De Goede Hoop Temple– Wisdom, strength and beauty in the heart of Cape Town.
Compiled from various sources, including a few editions of the Spring ball Brochure. Please be patient. There are some beautiful pictures that may take some time to load.
Just beyond Stal Plein (an early site of the Dutch East India Company’s stables and one of the City’s historic squares) lies De Goede Hoop Temple. Built-in 1804, it has been described as one of the most elegant Masonic buildings of all time. The gateway to De Goede Hoop (above left and below) is recognised as a structure of great beauty and a fitting entrance to a Temple used, and loved, by many South African brethren. Together with the Phiroze Gorvalla Temple, a smaller and younger counterpart adjoining the building, De Goede Hoop is home to the majority of Southern Division Lodges on the roll of the Grand Lodge of South Africa.
As seen above (top), the gateway lies just next to the State President’s Office, which is just a few steps away from the South African Parliament Buildings. Indeed, this is an impressive neighbourhood and much has been speculated about he reasons for choosing this vicinity to house one of South Africa’s oldest Temples. After driving through the magnificent archway, you’ll find yourself at the Temple façade:
Samuel Eusebius Hudson (1764-1828), a novelist, playwright, artist, historian, teacher and customs officer wrote the following about De Goede Hoop Temple:
“There has been built a new Lodge for the freemasons at a very considerable expense. It is situated by the side of the Government Garden and has every convenience for the accommodation and reception of a numerous brotherhood. The whole is admirably planned and finished in a style of simple elegance, strength and beauty and made to go hand in hand. The preparing rooms are superior to anything of the kind I ever saw. The whole was under the direction of Mr Thibault, the same architect who planned the public fountain. [ Brother Thibault completed the project with the assistance of Bro. Schutte and Bro. Anreith.]

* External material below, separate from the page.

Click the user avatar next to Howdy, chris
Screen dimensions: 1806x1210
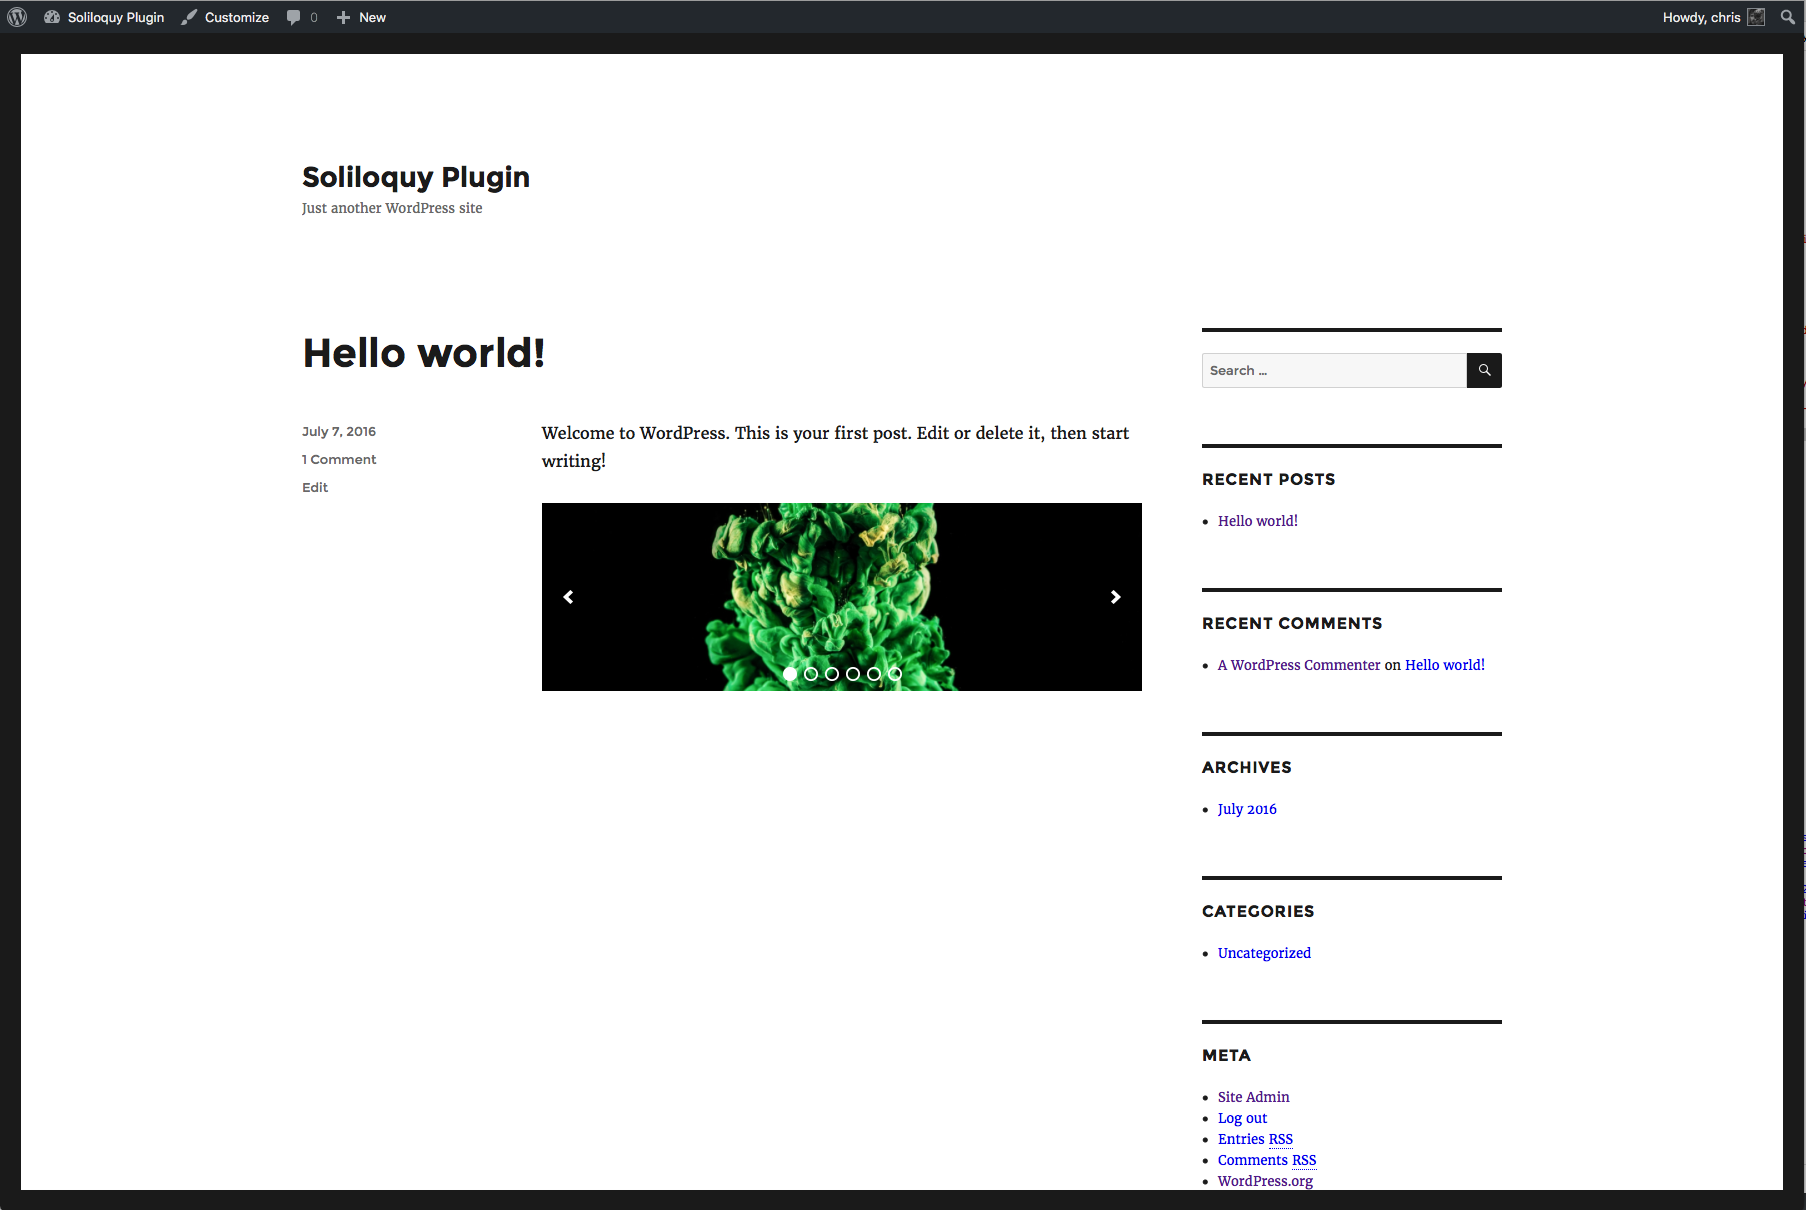click(1756, 17)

The Free and Accepted Masons are numerous in this colony. Nearly the whole of the respectable part of the inhabitants belong to the Grand Lodge. After lectures and the business of the order is done, a grand dinner for the brothers and visiting members;
in the evening a ball and supper for the ladies, which is conducted upon a scale of magnificence equal to those kept in Queen Street, London; for it is the pride of our African brothers to make every exertion to excel, even in extravagance.” A glowing account of a Masonic gem that is shared by (and is the pride of) so many Brethren of our Order. Yet, the outer walls cannot possibly depict the treasures within. Masonic ceremonies are comprised of so much more than mere words and the surroundings in which a candidate is welcomed is paramount to the enjoyment of the degree being worked. So here, then, is what lies behind the Temple
We think you’ll agree that Samuel Hudson’s kind remarks were not misplaced or exaggerated. We pray that it remains so for another 200 years, so that the glory of T.G.A.O.T.U. may be enjoyed in as pure and as beautiful a place as this forever.